# VPS with one time payment option?



## mariourk (May 1, 2015)

Hi,

I'm running a few VPS servers at cloudatcost. It a hoster that resides in Canada and they offer very cheap VPS solutions. Recently, they offer FreeBSD templates too, which is nice. But what I like the most about them, is the option to choose for a one time payment option. No monthly subscription, just pay a larger amount of money and be done with it.

I know, I was a bit skeptical about this business model too. But as far as I can tell, these guys are legit. And because the offers were so cheap (they often have 50% off offers), I just went with it. And I have to say, so far, so good. However, if anyone can tell me a different story, I'm all ears.

Anyway. I want to host a few VPS servers elsewhere too. So I'm not depending on just one hoster. But searching for a hoster that offers a one time payment solution, turned up empty. They either don't offer it, or it's some sketchy firm that just turns out to be a scam.

Does anyone of you guys know a cheap, yet reliable, hosting solution?


----------



## drhowarddrfine (May 1, 2015)

I've used RamNode for a year now with few problems. They're very accessible, both with tickets and IRC and even phone (I think), and very friendly and helpful. I don't know if they have a yearly plan but I'd bet, if you asked them, they'd set it up for you. I got a 50% off thing when I first signed up and only pay $3.75 or so monthly.

I've also wanted to try Vultr. In fact, I have but, after setting FreeBSD up over there, I lost the job. It worked really well for the two weeks or so I had a chance to use it and I plan on setting up my current job with them. Again, I didn't look to see if they'll do yearly payments but they're bigger than RamNode is. They also get high marks from all the review sites I looked into.


----------



## NewGuy (May 1, 2015)

I second the vote for Vultr (vultr.com). Their basic plans are $5/month and you can load up as much (or as little) money on your hosting account as you like. Some people on their forums mention paying $500+ up front and then just leaving the account to run. Vultr supports FreeBSD and allows users to upload their own ISO files for custom installs. Their support people have been excellent (I've been using them for about eight months) and I'm quite happy with them.


----------



## mariourk (May 1, 2015)

Apparently this doesn't seem clear. But the one time payment option of cloudatcost means that you just pay once, for life. You won't get billed anymore. Ever.


----------



## gkontos (May 1, 2015)

I would never trust this type of offers because they scream:* I NEED MONEY NOW*.


----------



## mariourk (May 1, 2015)

Yes, I totally agree. As I said, I was quite skeptical myself about this. But because it was so cheap, I got a few anyway. Just to see how it went. And it works surprisingly well, actually. How they mean to make money in the long run with this model is beyond me. My guess it's with other services they offer.

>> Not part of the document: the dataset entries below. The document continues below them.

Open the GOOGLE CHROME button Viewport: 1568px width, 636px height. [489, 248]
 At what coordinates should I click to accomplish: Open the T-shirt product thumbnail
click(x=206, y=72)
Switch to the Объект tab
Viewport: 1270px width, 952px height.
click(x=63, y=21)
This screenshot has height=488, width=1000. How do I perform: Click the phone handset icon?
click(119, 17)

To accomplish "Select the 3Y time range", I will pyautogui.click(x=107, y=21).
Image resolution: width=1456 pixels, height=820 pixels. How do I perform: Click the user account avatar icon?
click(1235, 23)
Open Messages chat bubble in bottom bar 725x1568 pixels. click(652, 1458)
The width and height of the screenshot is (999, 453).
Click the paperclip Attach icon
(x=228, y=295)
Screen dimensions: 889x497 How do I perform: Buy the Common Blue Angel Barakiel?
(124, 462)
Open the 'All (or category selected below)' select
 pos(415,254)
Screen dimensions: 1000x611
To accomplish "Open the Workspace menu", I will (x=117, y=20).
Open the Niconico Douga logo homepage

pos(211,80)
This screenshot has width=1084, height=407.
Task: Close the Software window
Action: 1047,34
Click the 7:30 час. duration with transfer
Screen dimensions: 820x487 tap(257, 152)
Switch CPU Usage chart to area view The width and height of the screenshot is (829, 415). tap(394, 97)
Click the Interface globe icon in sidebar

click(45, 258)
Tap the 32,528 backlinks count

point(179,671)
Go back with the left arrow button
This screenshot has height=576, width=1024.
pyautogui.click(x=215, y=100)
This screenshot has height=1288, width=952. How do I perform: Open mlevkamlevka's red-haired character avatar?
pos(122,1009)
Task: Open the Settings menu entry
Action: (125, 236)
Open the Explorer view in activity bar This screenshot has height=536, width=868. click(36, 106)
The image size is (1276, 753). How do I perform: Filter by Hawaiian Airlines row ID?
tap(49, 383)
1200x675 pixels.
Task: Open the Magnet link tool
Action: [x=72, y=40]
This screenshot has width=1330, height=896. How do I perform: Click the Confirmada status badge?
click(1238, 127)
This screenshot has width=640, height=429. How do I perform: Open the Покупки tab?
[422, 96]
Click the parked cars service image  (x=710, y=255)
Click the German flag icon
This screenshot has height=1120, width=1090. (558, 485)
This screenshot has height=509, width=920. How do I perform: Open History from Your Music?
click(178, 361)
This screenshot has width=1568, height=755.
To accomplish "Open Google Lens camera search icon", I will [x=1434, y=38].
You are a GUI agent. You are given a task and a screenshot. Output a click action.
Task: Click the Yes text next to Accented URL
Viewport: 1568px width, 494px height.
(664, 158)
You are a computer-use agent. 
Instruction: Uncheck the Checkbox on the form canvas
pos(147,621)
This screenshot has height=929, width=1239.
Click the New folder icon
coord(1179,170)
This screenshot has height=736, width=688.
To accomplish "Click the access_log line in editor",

Since I'm not running anything super-serious (a cheap webserver, weechat, openttd, mumble, that sort of stuff) I'm fine with it. I'm using it for almost a year now and so far I found nothing wrong with these guys.

If someone knows a similar hoster and has good experience with them, I would like to know about them


----------



## Deleted member 9563 (May 2, 2015)

I believe the owner is Jody Schnarr and I don't know his reputation, but this looks terrible. For one thing this is a tight margin business, and somebody is going to have to pay for server hosting and peering. From what a lot of people say, CloudAtCost is uneven and much slower than advertised. I haven't tried it, but so many bad reviews and very dissatisfied current and present customers, I wouldn't touch it. From what I read, they were down for a while, the "chat" is fake, and support won't answer. Check out reviews here and here, and of course the Lowendtalk forum is chock full of harsh comments in a number of threads.

Oh, and one more thing. The server is in Ontario, Canada. If that's what you want then that's a good thing, but from what I see around, servers and hosting costs are significantly higher in Canada than USA. That makes me even more suspicious about the unrealistic pricing.


----------



## mariourk (May 4, 2015)

Well, as I said, depending on what you use it for, it can be a very nice deal. And my personal experience with them, including support, is actually quite good. But my expectations aren't that high either 

Anyway, thanks for pointing out some good alternatives


----------



## BrokenSyntax (Jun 23, 2015)

So, here's what I can tell you about CloudAtCost.
They are run by a parent company (Fibernetics) who owns a TON of fiber all across Canada.
They've been a very customer-centric company for as long as I have known of them, probably longer.
I started using their free homephone (VoIP) service in 2008 (Then called FreePhoneLine.ca, now fongo).
I ported my cell-phone number onto them and haven't looked back since.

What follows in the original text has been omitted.